The Effective Redistribution for Imbalance Dataset : Relocating Safe-Level SMOTE with Minority Outcast Handling
Wacharasak Siriseriwan and Krung Sinapiromsaran* Author for corresponding; e-mail address: wacharasak.s@gmail.com; krung.s@chula.ac.th
Volume: Vol.43 No.1 (JANUARY 2016)
Research Article
DOI:
Received: 10 June 2013, Revised: -, Accepted: 12 November 2014, Published: -
Citation: Siriseriwan W. and Sinapiromsaran K., The Effective Redistribution for Imbalance Dataset : Relocating Safe-Level SMOTE with Minority Outcast Handling, Chiang Mai Journal of Science, 2016; 43(1): 234-246.
Abstract
The redistribution of the target class by oversampling synthetic minority instances is one of the effective directions for class imbalance problem. Safe-level SMOTE generates synthetic minority instances around original instances while avoiding nearby majority ones. However, despite of this intention, it is still possible that some synthetic instances can be placed too close to nearby majority instances which possibly confuse some classifiers. Moreover, Safe-Level SMOTE technically avoids using minority outcast instances for generating synthetic instances. This generated dataset may lose some precious information of minority class. Our paper aims to remedy these two drawbacks of Safe-Level SMOTE by combining two processes. The first one is checking and moving these synthetic instances away from possibly surrounding majority instances. The second is handling minority outcast with 1-nearest neighbor model.

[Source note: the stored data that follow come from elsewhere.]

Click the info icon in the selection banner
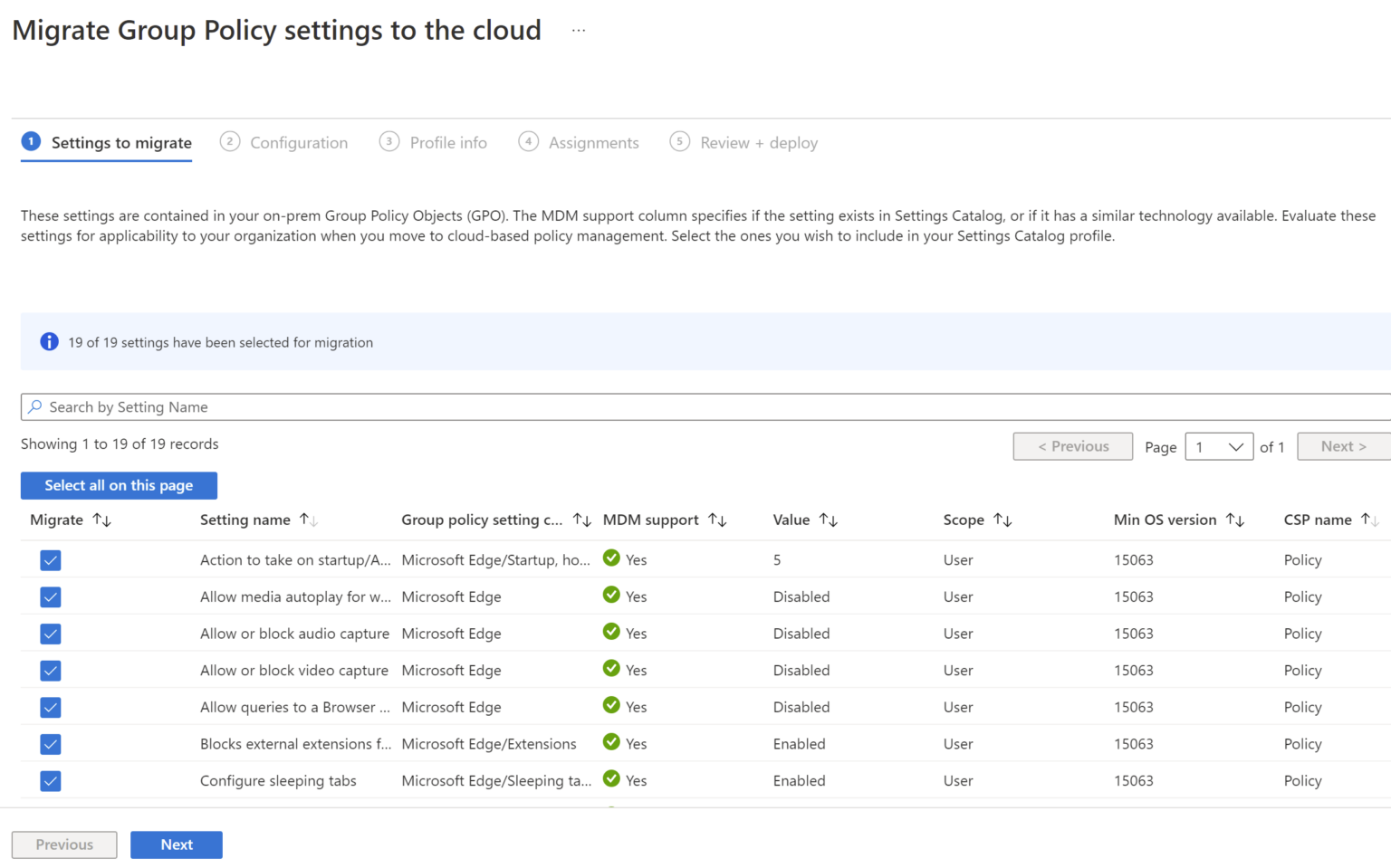This screenshot has height=868, width=1391. coord(49,341)
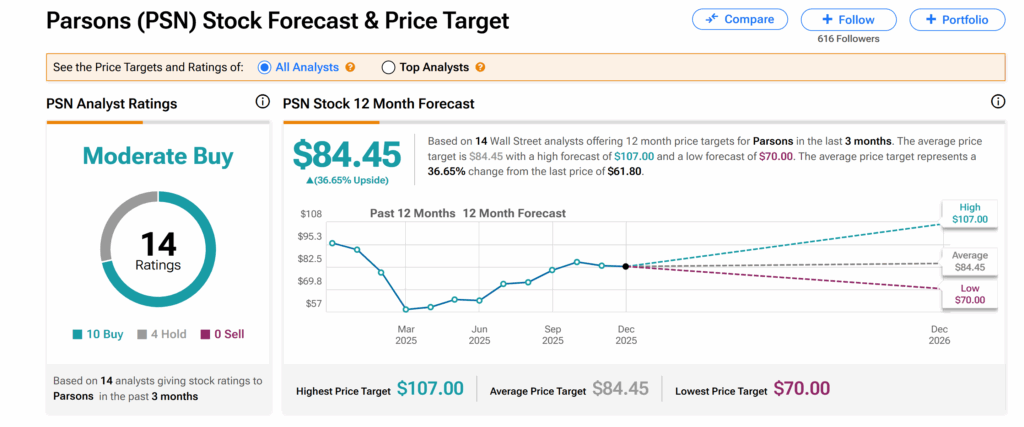Click the 0 Sell legend swatch

pyautogui.click(x=206, y=334)
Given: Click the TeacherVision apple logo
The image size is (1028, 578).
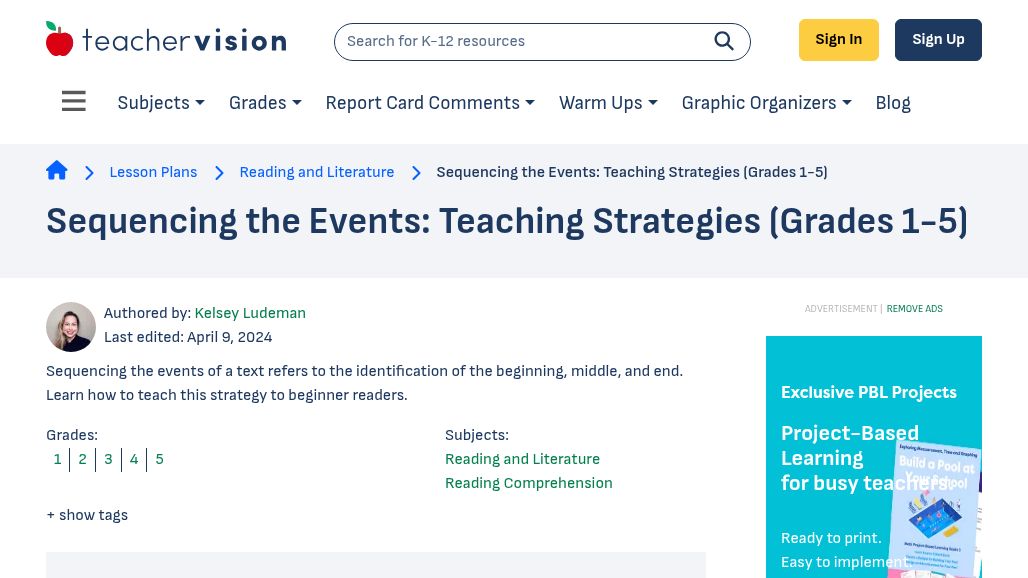Looking at the screenshot, I should (60, 40).
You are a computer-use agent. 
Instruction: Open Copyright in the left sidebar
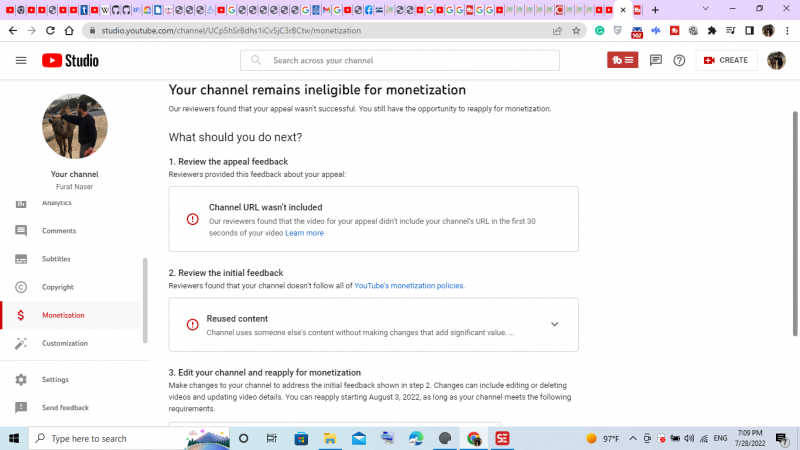pos(57,287)
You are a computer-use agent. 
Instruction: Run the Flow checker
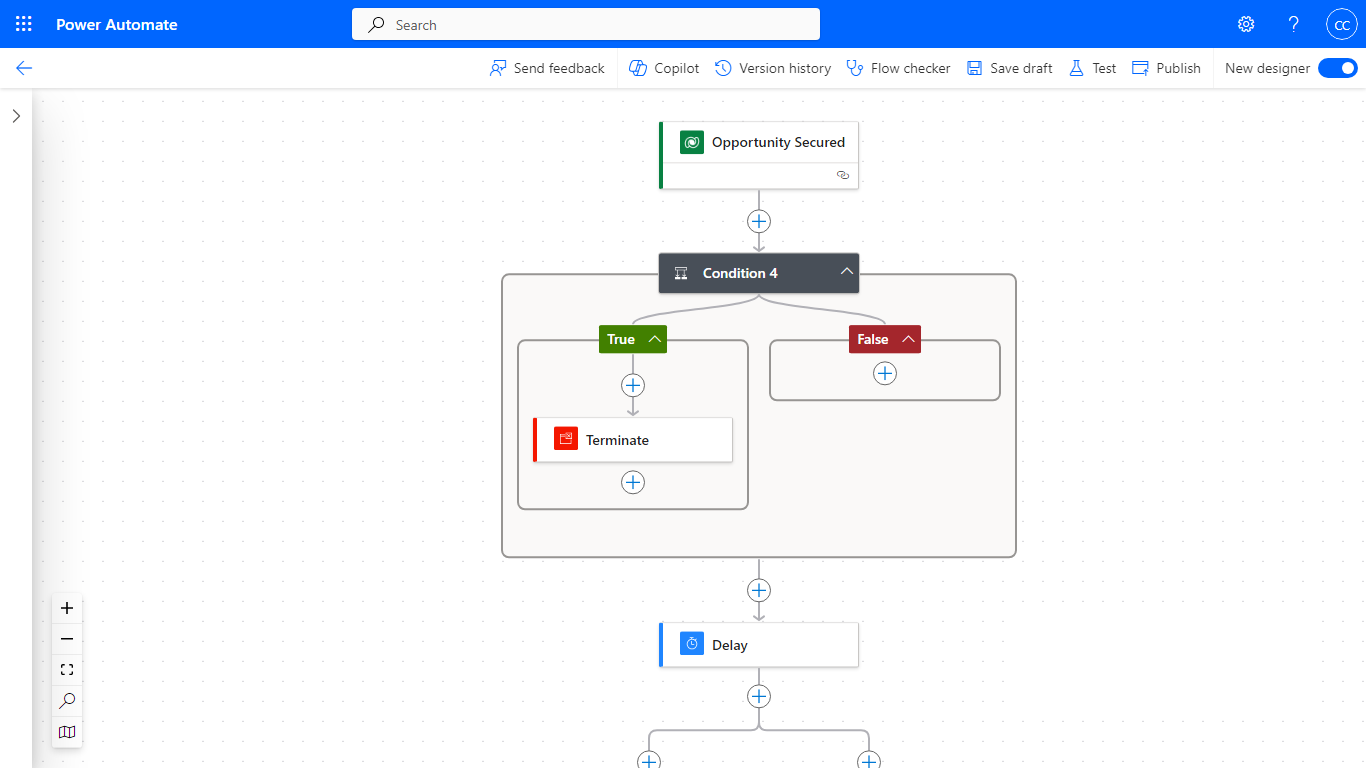(898, 68)

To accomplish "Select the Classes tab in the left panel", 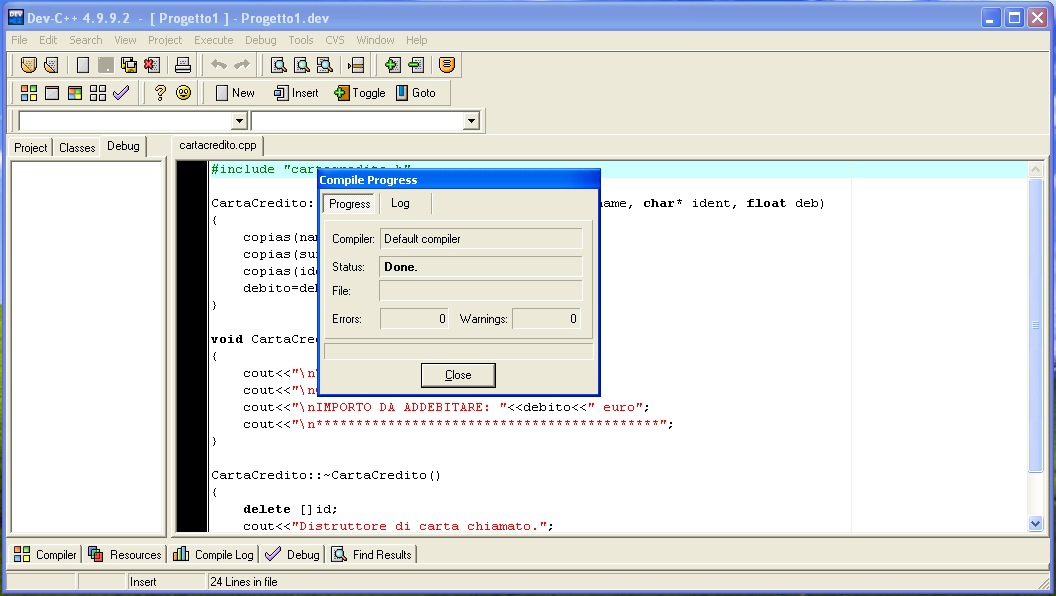I will coord(77,147).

The empirical results on UCI and PROMISE datasets show the improvements of F-measure, which is the performance measure used in the class imbalance problem, for various classifiers such as decision tree, naïve Bayes classifier, multilayer perceptron, support vector machine and K-nearest neighbor. The improvements are tested by Wilcoxon sign test to show its significance.